(Material for the task):
-=-=-=-=-

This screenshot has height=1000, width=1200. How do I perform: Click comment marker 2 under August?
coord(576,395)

-=-=-=-=-

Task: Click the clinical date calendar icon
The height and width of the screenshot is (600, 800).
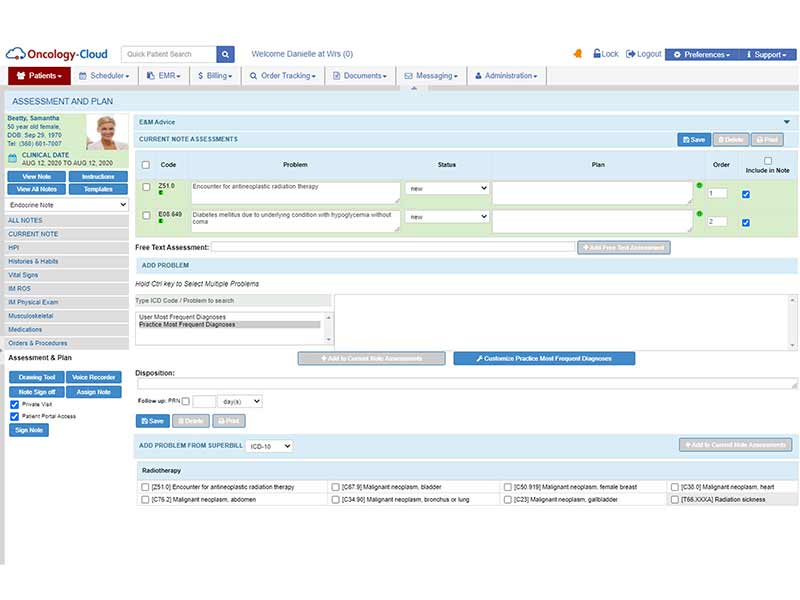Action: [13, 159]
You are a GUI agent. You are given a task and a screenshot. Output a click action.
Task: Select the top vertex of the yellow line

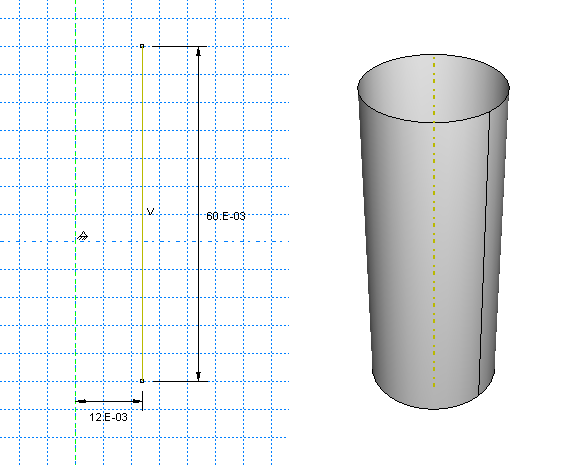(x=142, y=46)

-=-=-=-=-

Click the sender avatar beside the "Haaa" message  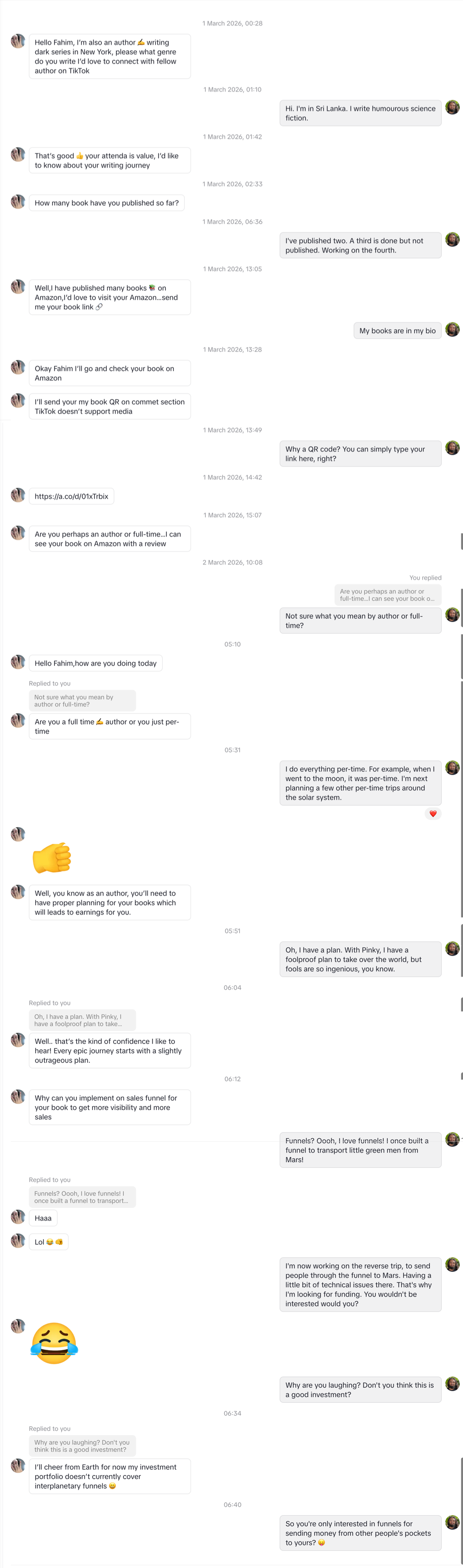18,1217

-=-=-=-=-

(Stated problem):
Rewrite the rows from the line with "You are a GUI" to the line with "(x=142, y=46)", putting "red" in place of "yellow" and changing nothing else. Omit the pictures.

(Final result):
You are a GUI agent. You are given a task and a screenshot. Output a click action.
Task: Select the top vertex of the red line

(x=142, y=46)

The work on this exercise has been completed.